L'année écoulée a été marquée par des événements déstabilisants: des conditions météorologiques extrêmes ont ravagé les cultures d'oignon en Inde, la grippe porcine a eu de graves conséquences sur l'offre intérieure de viande de porc en Chine, les hostilités commerciales entre les États-Unis et la Chine ont modifié les flux d'échanges et les vastes feux de brousse en Australie ont une grande incidence sur la production alimentaire de ce pays.

La décision de Mme la Ministre Julia Klöckner d'accueillir ce douzième Sommet des Ministres de l'agriculture, qui porte une attention particulière au commerce international, tombe à point nommé, étant donné que la douzième Conférence ministérielle de l'OMC se tiendra en juin 2020. Il est aujourd'hui nécessaire que les Ministres de l'agriculture se réunissent pour étudier la meilleure manière de répondre aux préoccupations communes et de tenir compte des solutions dans les négociations commerciales menées dans un contexte politique et physique mondial qui est difficile.

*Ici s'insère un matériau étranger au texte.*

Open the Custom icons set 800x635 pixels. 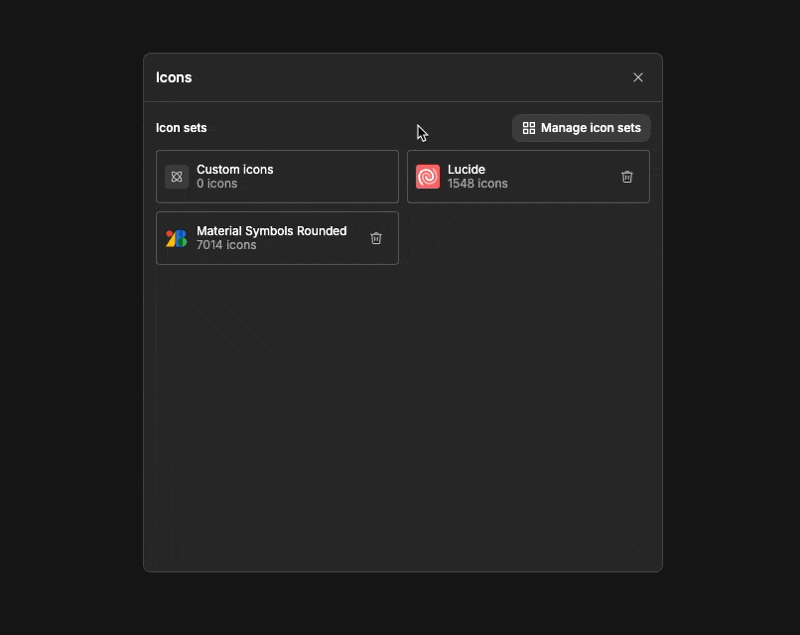(277, 176)
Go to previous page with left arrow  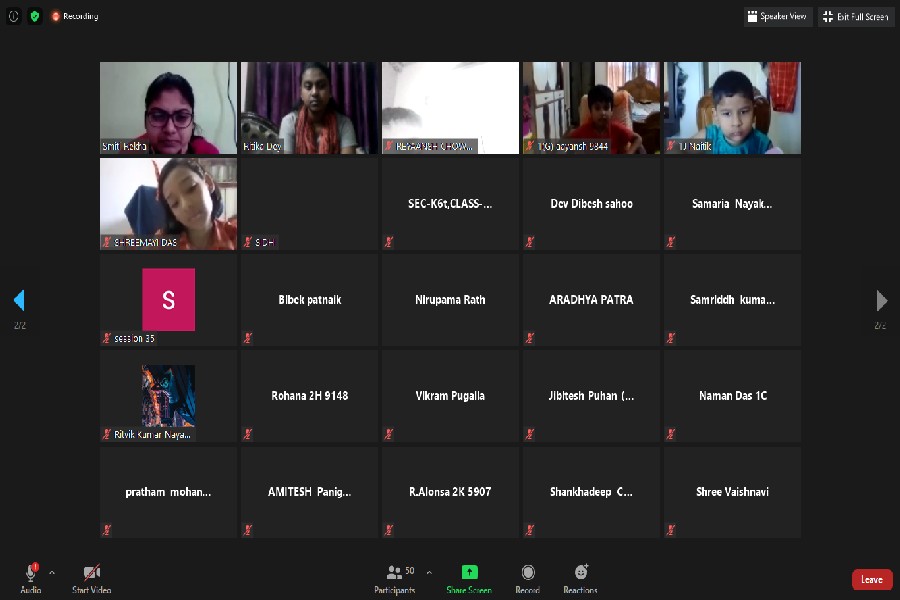click(18, 300)
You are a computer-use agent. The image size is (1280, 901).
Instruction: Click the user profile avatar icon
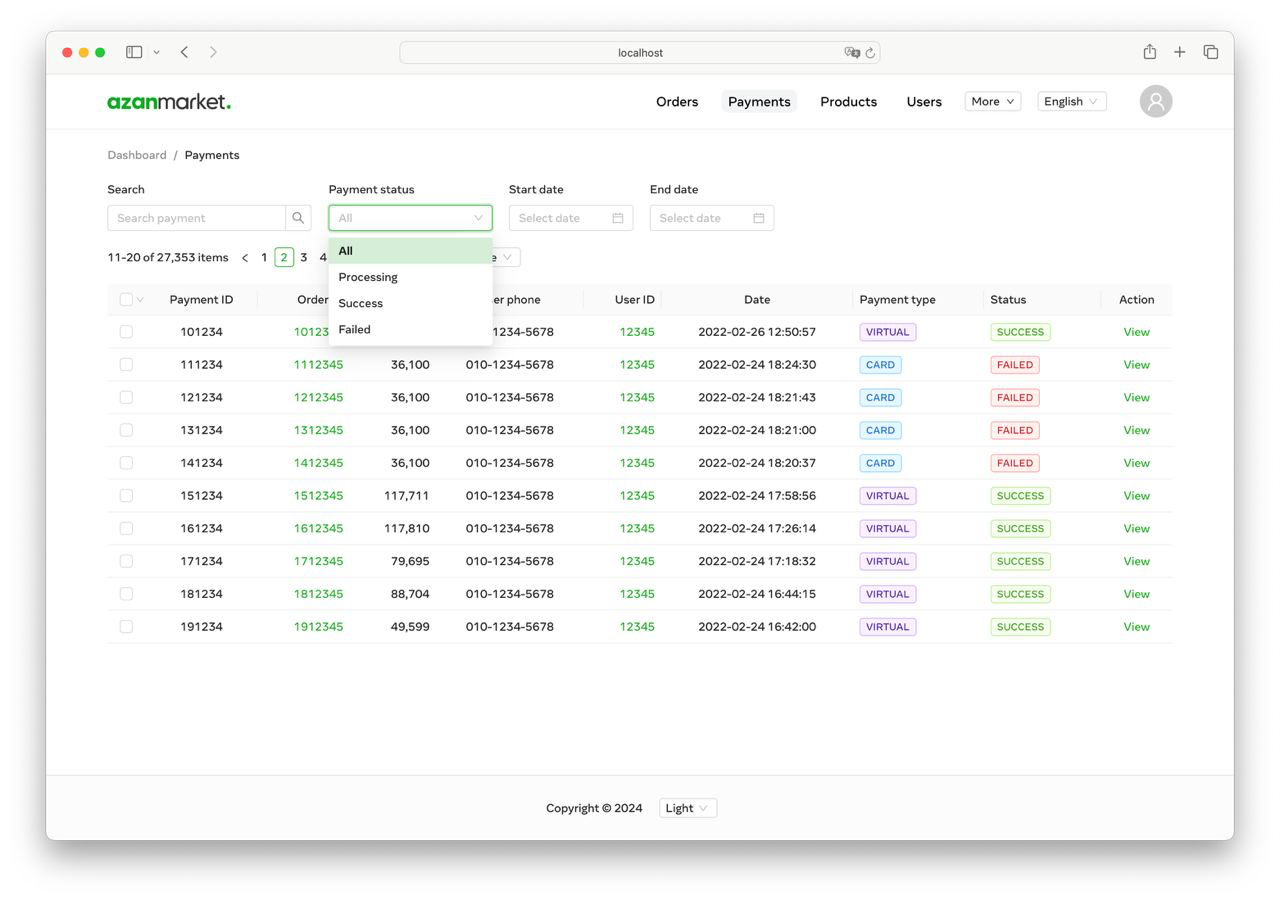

Des accords commerciaux multilatéraux seront nécessaires pour relever ces défis. Des solutions seront nécessaires dans au moins six domaines:

  1. Améliorer la réactivité. Les phénomènes météorologiques extrêmes et les épidémies exigeront des réponses rapides et efficaces. Les produits alimentaires devront circuler plus librement des zones excédentaires vers les zones déficitaires. La demande augmentera avec un accroissement de la population mondiale de 2 milliards de personnes supplémentaires d'ici à 2050 et il faut y répondre par une production agricole durable.
  2. Accroître la transparence. Il sera nécessaire de connaître les mesures de politique générale que prendront les autres pays, pour faire en sorte que les décisions nationales reposent sur des renseignements aussi complets que possible ainsi que pour l'administration des accords agricoles internationaux.
  3. Parvenir à un équilibre. Un nouveau consensus sera nécessaire afin de tracer une voie à suivre pour trouver des solutions négociées en matière d'accès aux marchés, de soutien interne, de restrictions à l'exportation et de sécurité alimentaire, et pour répondre aux besoins des producteurs de coton et traiter d'autres questions présentant un intérêt pour les Membres de l'OMC. Les politiques commerciales et les politiques nationales connexes qui ont une incidence sur le commerce devront être réajustées et incorporées dans une version actualisée de l'Accord de l'OMC sur l'agriculture.
  4. Tirer parti de l'économie numérique mondiale. Les Ministres de l'agriculture doivent s'assurer que les négociations sur le commerce électronique menées à l'OMC servent pleinement les intérêts des agriculteurs et des consommateurs de leurs pays.
  5. Accroître la durabilité. Tout en nourrissant l'ensemble de la population, il est impératif de trouver des moyens de réduire les déchets, d'améliorer la productivité et de limiter les effets négatifs sur l'environnement. L'amélioration des règles du système commercial doit être considérée de plus en plus sous l'angle de la création d'une économie circulaire(2). Le premier impératif est de parvenir à un accord d'ici à la Conférence ministérielle de l'OMC, qui se tiendra à Nour-Soultan en juin, afin d'établir des disciplines pour les subventions à la pêche.
  6. Reconstruire le règlement des différends. L'un des principaux facteurs de différenciation de l'OMC est le caractère exécutoire de ses règles. Un résultat négocié qui rétablit un système de règlement des différends contraignant, en deux étapes et indépendant, est un impératif pour l'agriculture. 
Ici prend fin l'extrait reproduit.